28 September 1943 – A Nazi stood in front of the social Democratic Party leaders in Copenhagen. The Nazi is explaining that ships will anchor in the morning, that their fellow Jewish countrymen will be forcibly brought upon the ship and transported to an unknown place. The raid was set to take place on October 1, 1943 following detailed plans drawn up by the SS. At 8 PM hundreds of Nazi troops would knock upon the doors and have Jewish people turned over to them.The ship was equipped to hold 6000. Up until then, Denmark had no mandatory discrimination laws, no mandatory yellow badges, no confiscation of Jewish property..

On the appointed night when Nazis knocked on the doors of Danish citizen,s they found that tens of thousands of Jewish Danes had been forewarned and had already fled. 99% of Denmark’s Jews survived the war

It was found later the reason why the Danish citizens resisted  was because they saw an injustice. When they saw what was happening everybody in the country including the royal family planed escape routes, drew up plans to get their Jewish neighbors out. They felt to look away would be a betrayal of their country. They said we Danes don’t barter with our Constitution, the Danes always believed in a democratic system and felt that anyone that did not believe that was not considered worthy to be called a Dane.  7000 Danish Jewish citizens were saved.


I remember a story about Kitty Genovese, coming home from work in March 1964 and being attacked on her way into her apartment. Neighbors heard her scream and did nothing, She was stabbed by her attacker 3 different times and died outside her apartment in the stairwell. The author found out the rest of the story – it was 3:19am, it was cold and everyone’s windows were closed. The street was poorly lit. Two neighbors called police, who said they’d already received calls but they never came. They thought she was drunk.  In those days people didn’t pay much attention to a husband beating his wife. Another neighbor who is homosexual and staying at his partner’s apartment was afraid to call police for fear of being beaten up, as homophobia was rampant in the sixties. The woman’s best friend ran out to find her friend bleeding and the attacker had ran away. She stayed with her friend until she died but that was never reported to the family. A historian moved into the area 10 years later and questioned the reporter, asked why it was not in the story. The reporter said his editor told him to leave it out, it was more of a sensational story that way. The family of the deceased woman never knew that part and stated later that if they had known she didn’t die alone, it would have helped their grieving process.
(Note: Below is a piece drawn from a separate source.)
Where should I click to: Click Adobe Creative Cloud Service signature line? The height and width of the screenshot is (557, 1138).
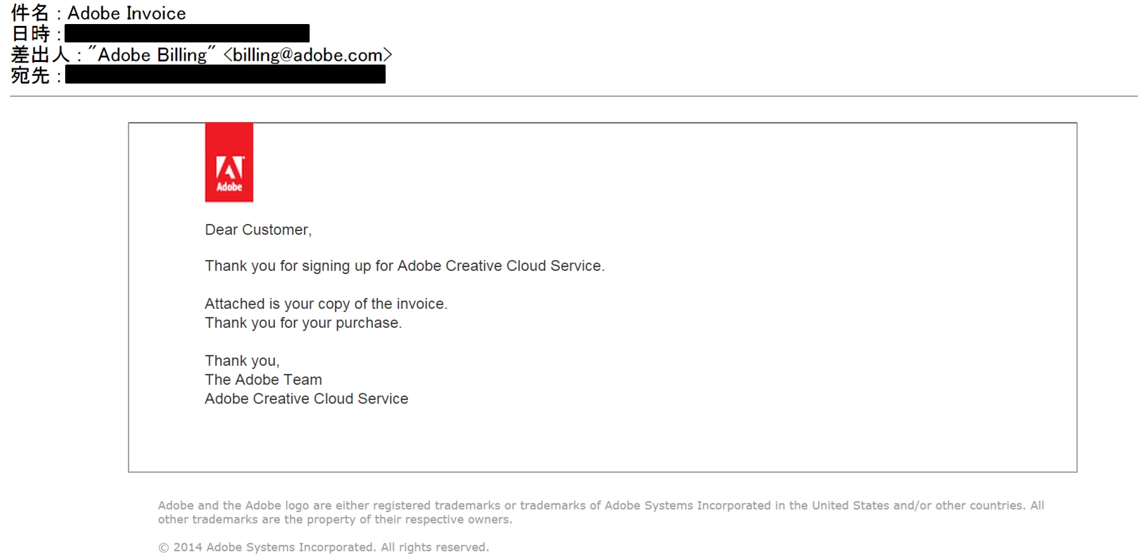tap(307, 399)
The killer was caught by a bystander who noticed someone carrying a television out of an apartment. He called his neighbor to find out is Joe moving? The person said “no,” Joe isn’t moving. So the one man disabled the thief’s vehicle, the other called police.. It turned out the thief was Kitty Genovese’s murderer. I was never taught that last part in school.


Another story was of a woman in Amsterdam who parked her car up by the canal and got out to retrieve her toddler in the backseat. The car started rolling, she jumped back in but it was too late and the car ended up in the canal. People stood and watched but one person ran to his car, grabbed a hammer and jumped into the river.  When that happened, other people jumped in to help, one woman handing a brick to one of the good Samaritans. That brick was used to break the back window, mother and child were pulled out. They said in another two seconds the car would have been too deep.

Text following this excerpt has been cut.